Улыбнулся, но не слишком широко, скользнул глазами по лицу, шее, плечам. А ей поёжится захотелось. Не от того, как он смотрел, а, скорее, от собственного ощущения. Лизе вдруг показалось, что Алик, если бы смог, взглядом стянул бы с неё полотенце.
Или опять это игры раздутого самомнения – якобы привидевшаяся в его взгляде похотливая жадность? Но ведь Лизе совсем ни к чему, чтобы кто-то ещё в неё влюблялся, хотел.
Хотя, конечно, одно с другим не идёт в связке. К плотскому желанию остальные чувства не прилагаются по умолчанию. Можно просто хотеть, но не любить. Тут достаточно химии, и даже с кем – не особо важно. Лишь бы возбуждало. Особенно по молодости, когда гормоны безудержно играют. Вот и Алик мог не испытывать ничего другого. Но и Лизу действительно не интересовала чужая симпатия, любая, даже то самое самолюбие не тешила.
Не нужен ей больше никто. Потому что у неё уже и так всё есть.
А худи, которое Никита ей одолжил, чтобы она могла дойти до собственной квартиры, ничего, если она подольше не вернёт? С учётом, что в залог у него осталась её рубашка. Потому что, когда Никиты нет рядом, можно напялить худи на себя, натянуть капюшон на голову, уткнуться носом в его край, почувствовать любимый запах.
Лиза даже спать в нём завалилась – не получилось расстаться.
Она прямо как собака в отсутствие хозяина – лежит, обняв какую-то его вещь. Ну так же и правда легче переживать разлуку. А когда он рядом… когда он рядом…
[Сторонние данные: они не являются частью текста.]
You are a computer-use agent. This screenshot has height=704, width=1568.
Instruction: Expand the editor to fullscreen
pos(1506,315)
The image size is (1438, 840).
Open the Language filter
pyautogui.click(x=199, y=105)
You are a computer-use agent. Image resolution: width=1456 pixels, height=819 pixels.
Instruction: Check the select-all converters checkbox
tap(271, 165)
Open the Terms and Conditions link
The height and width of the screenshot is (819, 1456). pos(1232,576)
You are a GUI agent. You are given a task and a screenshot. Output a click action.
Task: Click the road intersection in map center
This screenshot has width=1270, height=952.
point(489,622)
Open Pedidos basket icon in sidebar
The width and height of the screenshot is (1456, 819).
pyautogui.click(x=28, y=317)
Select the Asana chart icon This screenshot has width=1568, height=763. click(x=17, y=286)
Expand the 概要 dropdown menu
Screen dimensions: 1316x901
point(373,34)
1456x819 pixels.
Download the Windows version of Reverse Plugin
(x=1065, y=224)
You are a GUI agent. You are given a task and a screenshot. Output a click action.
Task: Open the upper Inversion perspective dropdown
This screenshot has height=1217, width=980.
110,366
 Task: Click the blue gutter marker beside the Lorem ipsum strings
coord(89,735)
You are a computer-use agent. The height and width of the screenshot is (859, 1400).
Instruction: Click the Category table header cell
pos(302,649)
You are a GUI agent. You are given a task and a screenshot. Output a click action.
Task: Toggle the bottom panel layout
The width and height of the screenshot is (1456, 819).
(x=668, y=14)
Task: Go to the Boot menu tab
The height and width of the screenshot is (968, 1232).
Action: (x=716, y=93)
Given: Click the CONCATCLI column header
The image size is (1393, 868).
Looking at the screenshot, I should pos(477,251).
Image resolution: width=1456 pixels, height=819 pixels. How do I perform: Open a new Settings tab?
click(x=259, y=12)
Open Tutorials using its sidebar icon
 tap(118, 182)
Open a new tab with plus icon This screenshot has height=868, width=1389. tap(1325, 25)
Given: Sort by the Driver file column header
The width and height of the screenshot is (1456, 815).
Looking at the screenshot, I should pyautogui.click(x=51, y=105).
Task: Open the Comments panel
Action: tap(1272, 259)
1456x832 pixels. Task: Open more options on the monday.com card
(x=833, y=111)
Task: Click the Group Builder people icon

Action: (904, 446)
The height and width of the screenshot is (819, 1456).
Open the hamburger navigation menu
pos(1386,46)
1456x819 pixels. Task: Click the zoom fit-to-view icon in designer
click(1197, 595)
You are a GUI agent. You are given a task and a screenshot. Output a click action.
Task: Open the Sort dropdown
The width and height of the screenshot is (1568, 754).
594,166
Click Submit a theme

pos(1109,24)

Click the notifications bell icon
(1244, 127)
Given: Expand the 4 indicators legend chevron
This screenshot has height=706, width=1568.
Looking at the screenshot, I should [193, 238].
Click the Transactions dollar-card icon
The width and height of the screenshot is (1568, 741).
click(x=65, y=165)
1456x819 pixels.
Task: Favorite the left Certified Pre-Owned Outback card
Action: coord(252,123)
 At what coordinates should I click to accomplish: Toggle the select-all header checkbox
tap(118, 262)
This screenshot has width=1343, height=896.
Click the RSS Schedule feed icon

Конец осени, и на улице совсем не жарко, но Лиза не чувствовала промозглого холода. Потому что сидела у Никиты на коленях, потому что он обнимал её, а она… Она смотрела на него заворожённо и ласково водила пальцами по его лицу, словно тщательно прорисовывала каждую чёрточку – брови, нос, скулы – и почти задыхалась от накрывающих её чувств, от нежности. А он блаженно жмурился и наверняка тоже не замечал ни холода, ни осени, ни темноты вокруг. Но вдруг свёл брови, отчего складочка – не ровно между ними, а чуть правее – обозначилась чётче, спросил встревоженно и недоумённо:
– Ты плачешь?
– Угу, – подтвердила Лиза, украдкой шмыгнула носом.
– Почему? Случилось чего?
Случилось. И случалось. Каждое мгновение.
– Ты разве не слышал про такое – слёзы счастья?
У Никиты иронично дёрнулся уголок рта. Он опять нахмурился, но на этот раз задумчиво и явно показательно.
– Ну-у-у… вроде бы слышал что-то.
И теперь уже оба уголка рта поползли вверх.
– А у тебя улыбка идиотская, – сообщила Лиза, отмечая их указательными пальцами.
Он хмыкнул невозмутимо.
– Ну а чего? Одна рыдает, другой глупо лыбится. А как ещё по-твоему должны выглядеть влюблённые?
– То есть ты – влюблённый? – крайне заинтересованно уточнила Лиза.
– А не похоже? – откликнулся Никита. – Или мне тоже надо всплакнуть?
Она посмотрела на него сосредоточенно и немного недоверчиво.
– Ты сможешь?
Он задумался, на этот раз по-настоящему.
– Не знаю. Может, и не смогу. Не помню, когда вообще плакал. Вроде никогда.